If we're not careful, making multiple recursive calls can lead to exponential running times real fast. Luckily, with a little thought, we can often avoid programs that unnecessarily repeat tremendous amounts of work.
Consider this natural implementation of the fib function:
fun fib (n: int) =
if n < 1 then
0
else if n = 1 then
1
else
fib (n - 1) + fib (n - 2)How many times will fib n recurse? Let's call this number F(n).
Well, if n < 2, then fib doesn't recurse, so F(n) = 0.
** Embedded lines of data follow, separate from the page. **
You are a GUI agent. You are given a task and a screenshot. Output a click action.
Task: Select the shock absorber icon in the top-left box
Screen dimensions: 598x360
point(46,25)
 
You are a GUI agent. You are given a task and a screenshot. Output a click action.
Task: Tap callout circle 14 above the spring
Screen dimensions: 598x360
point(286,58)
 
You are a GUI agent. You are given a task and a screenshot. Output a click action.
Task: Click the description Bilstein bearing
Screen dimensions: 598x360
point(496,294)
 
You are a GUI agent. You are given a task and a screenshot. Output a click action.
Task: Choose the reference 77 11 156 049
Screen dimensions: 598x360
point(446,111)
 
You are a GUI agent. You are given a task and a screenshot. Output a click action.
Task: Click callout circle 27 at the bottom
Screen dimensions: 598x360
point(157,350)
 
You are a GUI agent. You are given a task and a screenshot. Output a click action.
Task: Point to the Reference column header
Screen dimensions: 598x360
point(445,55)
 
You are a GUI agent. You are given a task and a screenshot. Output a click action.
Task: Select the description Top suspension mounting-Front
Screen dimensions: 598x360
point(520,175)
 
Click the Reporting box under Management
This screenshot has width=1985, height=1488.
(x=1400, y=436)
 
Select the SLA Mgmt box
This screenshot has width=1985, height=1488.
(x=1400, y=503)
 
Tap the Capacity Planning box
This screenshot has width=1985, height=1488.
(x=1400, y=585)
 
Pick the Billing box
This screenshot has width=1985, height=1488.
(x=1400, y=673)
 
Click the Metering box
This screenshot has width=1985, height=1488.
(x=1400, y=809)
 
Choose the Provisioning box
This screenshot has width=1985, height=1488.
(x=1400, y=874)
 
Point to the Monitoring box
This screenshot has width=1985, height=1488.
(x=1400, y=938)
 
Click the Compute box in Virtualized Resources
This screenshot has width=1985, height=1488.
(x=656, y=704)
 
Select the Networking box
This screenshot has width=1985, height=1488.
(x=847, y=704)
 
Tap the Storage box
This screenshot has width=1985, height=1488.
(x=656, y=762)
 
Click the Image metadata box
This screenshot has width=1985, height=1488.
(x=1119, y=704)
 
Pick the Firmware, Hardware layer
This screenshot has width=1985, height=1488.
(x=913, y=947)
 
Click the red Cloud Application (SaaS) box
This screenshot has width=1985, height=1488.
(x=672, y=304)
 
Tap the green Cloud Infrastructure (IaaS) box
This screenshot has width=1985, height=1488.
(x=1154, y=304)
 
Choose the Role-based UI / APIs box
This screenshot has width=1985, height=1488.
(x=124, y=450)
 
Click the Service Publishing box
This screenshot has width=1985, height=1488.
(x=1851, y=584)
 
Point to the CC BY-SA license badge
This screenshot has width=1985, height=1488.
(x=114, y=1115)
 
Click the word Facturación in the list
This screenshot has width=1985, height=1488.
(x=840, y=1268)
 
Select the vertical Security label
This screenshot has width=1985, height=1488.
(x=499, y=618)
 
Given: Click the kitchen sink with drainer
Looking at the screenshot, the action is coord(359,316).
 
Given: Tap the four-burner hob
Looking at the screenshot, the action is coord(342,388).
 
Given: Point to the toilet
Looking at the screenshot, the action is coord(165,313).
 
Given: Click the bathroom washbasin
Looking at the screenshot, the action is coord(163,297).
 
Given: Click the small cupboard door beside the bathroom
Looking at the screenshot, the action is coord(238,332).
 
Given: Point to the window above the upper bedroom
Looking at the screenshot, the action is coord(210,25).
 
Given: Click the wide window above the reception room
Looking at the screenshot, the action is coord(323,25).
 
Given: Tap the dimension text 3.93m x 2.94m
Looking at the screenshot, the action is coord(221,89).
What about n >= 2? In this case, fib n makes two recursive calls, fib (n - 1) and fib (n - 2), which make F(n - 2) and F(n - 1) recursive calls respectively. So in total, F(n) = 2 + F(n - 1) + F(n - 2).
n |
F(n) |
graph |
|---|---|---|
| 0 | 0 | |
| 1 | 0 | |
| 2 | 2 | ** |
| 3 | 4 | **** |
| 4 | 8 | ******** |
| 5 | 14 | ************** |
| 6 | 24 | ************************ |
| 7 | 40 | **************************************** |
| 8 | 66 | ****************************************************************** |
| 9 | 108 | ************************************************************************************************************ |
That grows pretty fast... it looks exponential in fact. Basically, it's a non-starter.
But we can do better!
Consider this alternate implementation of fib:
fun fib' (n: int) =
let
fun loop (i: int, f0: int, f1: int) =
if i = n then
f0
else
loop (i+1, f0 + f1, f0)
in
if n < 1 then
0
else
loop (1, 1, 0)
endUsing the loop helper function, fib' n only makes n recursive calls. Yay!